Я немного подумал и, чтобы как-то подсластить горькую пилюлю, сообщил ему о том, что сегодня нами уже был задержан начальник службы участковых инспекторов города Менделеевска. Он тоже был задержан по показаниям Лобова и во всём признался.
— Вот сволочь, — произнёс Хромов. — Сначала подтягивает людей к себе, а затем сдаёт.
— Что сделаешь, человек сам выбирает себе друзей. Я думаю, что он ещё много расскажет нам о своих связях с милицией и другими правоохранительными органами.
Я положил трубку, считая, что мой разговор с Хромовым закончен.
Хромов встал из-за стола и открыл сейф.
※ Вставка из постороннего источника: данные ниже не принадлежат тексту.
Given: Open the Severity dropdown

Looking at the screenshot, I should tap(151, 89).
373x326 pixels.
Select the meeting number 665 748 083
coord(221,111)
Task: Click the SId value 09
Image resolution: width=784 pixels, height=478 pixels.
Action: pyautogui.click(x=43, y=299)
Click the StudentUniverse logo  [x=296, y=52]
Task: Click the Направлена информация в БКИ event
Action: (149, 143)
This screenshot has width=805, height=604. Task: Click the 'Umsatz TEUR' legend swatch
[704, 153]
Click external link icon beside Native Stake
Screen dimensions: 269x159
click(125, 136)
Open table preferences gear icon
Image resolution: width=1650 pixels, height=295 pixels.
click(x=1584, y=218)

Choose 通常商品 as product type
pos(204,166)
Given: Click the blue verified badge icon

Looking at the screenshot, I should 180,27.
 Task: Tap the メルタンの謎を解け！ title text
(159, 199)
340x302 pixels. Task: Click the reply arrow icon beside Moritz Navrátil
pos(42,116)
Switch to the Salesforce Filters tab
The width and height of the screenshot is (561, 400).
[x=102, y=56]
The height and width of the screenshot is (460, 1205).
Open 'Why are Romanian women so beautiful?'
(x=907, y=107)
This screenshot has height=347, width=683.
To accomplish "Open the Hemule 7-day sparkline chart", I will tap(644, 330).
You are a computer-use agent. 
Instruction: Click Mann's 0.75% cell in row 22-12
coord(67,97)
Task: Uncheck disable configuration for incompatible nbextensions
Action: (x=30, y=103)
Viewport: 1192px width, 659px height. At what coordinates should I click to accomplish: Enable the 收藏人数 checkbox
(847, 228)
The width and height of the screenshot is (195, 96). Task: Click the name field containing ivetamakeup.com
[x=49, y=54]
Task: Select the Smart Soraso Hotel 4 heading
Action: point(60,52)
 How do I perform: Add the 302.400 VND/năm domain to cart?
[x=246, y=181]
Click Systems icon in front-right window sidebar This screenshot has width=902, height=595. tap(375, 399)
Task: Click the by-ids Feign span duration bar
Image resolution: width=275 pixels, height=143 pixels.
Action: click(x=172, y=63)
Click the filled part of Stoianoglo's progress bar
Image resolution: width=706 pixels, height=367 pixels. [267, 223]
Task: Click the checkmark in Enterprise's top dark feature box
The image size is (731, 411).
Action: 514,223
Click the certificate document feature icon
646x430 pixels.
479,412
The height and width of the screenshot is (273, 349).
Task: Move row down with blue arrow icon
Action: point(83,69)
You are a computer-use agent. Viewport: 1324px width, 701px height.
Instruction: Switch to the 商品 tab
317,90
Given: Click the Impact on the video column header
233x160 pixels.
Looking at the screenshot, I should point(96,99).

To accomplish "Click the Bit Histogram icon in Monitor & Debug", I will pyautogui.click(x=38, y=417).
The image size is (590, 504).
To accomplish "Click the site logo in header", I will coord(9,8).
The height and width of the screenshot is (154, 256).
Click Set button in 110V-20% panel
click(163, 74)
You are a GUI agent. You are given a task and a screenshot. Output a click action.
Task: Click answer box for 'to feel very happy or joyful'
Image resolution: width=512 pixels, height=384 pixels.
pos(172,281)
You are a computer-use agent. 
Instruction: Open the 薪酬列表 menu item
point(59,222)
Взяв из сейфа бутылку с водкой, он налил себе полстакана и выпил. Закрыв сейф, он снова вернулся за стол. Он сел в кресло и задумался.
— Интересно, сдаст он меня или нет? — подумал он.
Лобов как-то, во время гулянки, проболтался Хромову о том, что он располагал большим арсеналом компромата в отношении многих руководителей города, в том числе и против него. Тогда Хромов не уделил особого внимания этой пьяной болтовне, однако сейчас эти высказывания начинали тревожить.
— Что он может знать обо мне? — подумал Хромов. — О моей связи с Вершининой он уже писал в МВД, тогда что ещё?
От этих раздумий у него заболела голова. Хромов понял, что он начинает загонять себя в угол, начинает, как говорят зека, гнать, однако он уже не мог остановиться.
— Ну что он может знать про меня? — настойчиво думал он.
Хромов перебирал в голове все те моменты, когда он осознанно нарушал закон, стараясь определить, знает Лобов об этом или нет. Он снова встал из-за стола и подошёл к сейфу. Налив в стакан очередную дозу спиртного, он неожиданно для себя подумал:
— А вдруг это последний стакан? Приедет завтра Абрамов, наденет наручники и увезёт к себе в Казань…
Он испугался этой мысли. Взяв в руки бутылку, он долил водки в стакан и залпом выпил.
— Будь что будет, — подумал он и стал собираться домой.